The replacement <h2>\n\A$1$2\E\n\T$1\E$2\n</h2> quotes the found text twice, first to provide the name for an anchor, and second as the bold, title-cased chapter heading. The \n means "insert a newline." The output would resemble:
<h2> <a name="CHAPTER_II" id="CHAPTER_II" /> Chapter II </h2>
The \G...\E replacement is meant for replacing [Greek: x] markups without the labor of copying the text and pasting it into the Greek tool. The search pattern \[Greek: +((.|\n)+?)\] looks for literal [Greek: and spaces, followed by one or more characters, allowing multi-line matching, up to the first literal ]. In order to search for "any character including newline" we have to code the alternation (.|\n) (literally "anything or a newline"). Since alternation requires parentheses, the transliteration text is quoted as $2.
The replacement pattern \G$2\E replaces the entire [Greek: x] with the Unicode characters that represent the text.
If you do not want Unicode but rather HTML entities, you can use the Greek tool in the first place, or else select the whole document and apply Selection> Convert to Named/Numeric Entities.
The \C...\E replacement allows you to process quoted text with any Perl expression. Although it requires you to know some Perl, this feature can save hours of hand-labor. For example, suppose you auto-generate HTML before adjusting the page markers.
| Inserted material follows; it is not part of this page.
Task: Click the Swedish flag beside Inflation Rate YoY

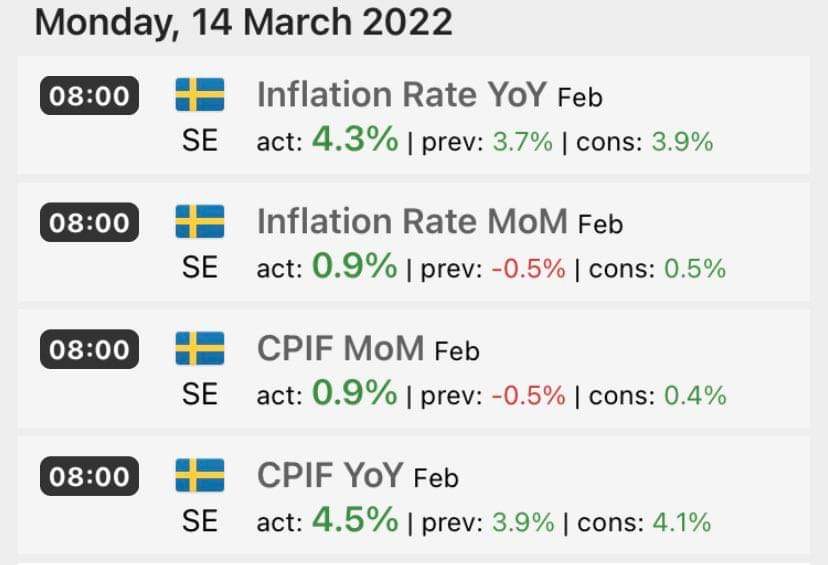Action: tap(200, 95)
You look at the HTML and find the page anchors are all too high by 7: <a name="Page_014" id="Page_014">) should really name Page_007, etc.
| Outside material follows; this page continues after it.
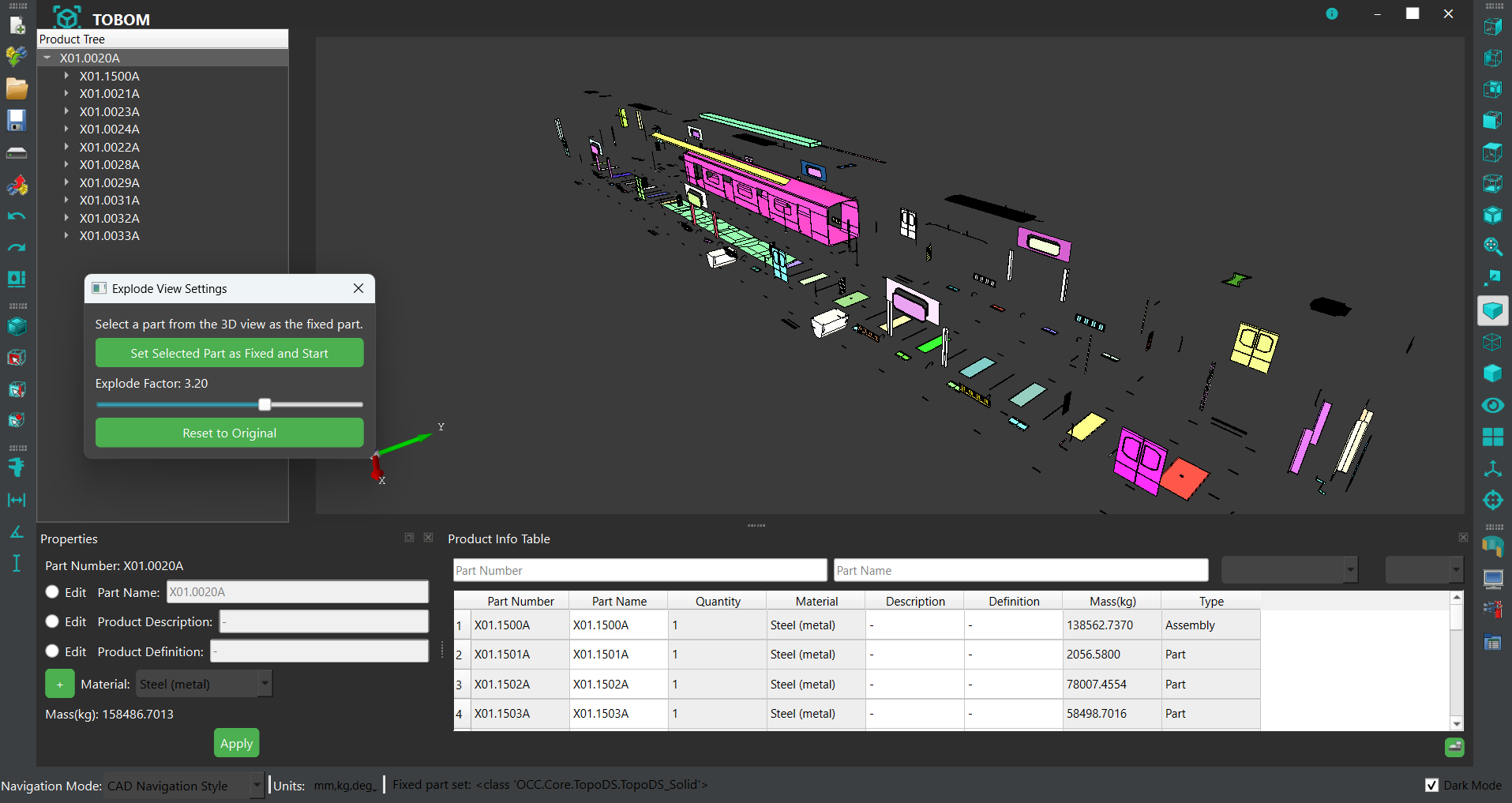Click the zoom fit magnifier icon
This screenshot has height=803, width=1512.
click(1492, 246)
This can be fixed using \C...\E. The following pattern finds a page number anchor and sets up to quote the digits from the first instance of the page number in it: <a name="Page_0*([0-9]+)"[^/]+?>
The 0* just before the parenthesis is to absorb any leading zeros, which otherwise cause Perl to interpret the number as an octal constant, so 014 is interpreted as 12 (with surprising consequences).
The following replacement rewrites the anchor, subtracting 7: <a name="Page_\C$1-7\E" id="Page_\C$1-7\E" >
The expression $1-7 becomes 14-7, which becomes 7 when executed by \C...\E.
Unfortunately since the result of the Perl expression $1-7 is a number, when it is substituted back by \C...\E it will have lost any leading zeros.
Perl provides the sprintf() function which formats numbers into strings.
The following replacement performs the arithmetic as above, and uses
sprintf() to ensure three-digit numbers with leading zeros:
<a name="Page_\Csprintf("%03s",$1-7)\E" id="Page_\Csprintf("%03s",$1-7)\E">
Guiguts provides the arabic() function to convert numbers in Roman numerals to arabic form (there is also a roman() function to convert the other way, though this is also performed by \R...\E - see above). For example, the pattern \b([IVXLCDM]+)\b finds one or more Roman digits preceded and followed by a word-break (\b) and quotes the numerals. The replacement \C::arabic("$1")\E replaces the numeral with its arabic equivalent. You could apply this (or any other replacement) to a entire table by selecting the table and clicking Replace All.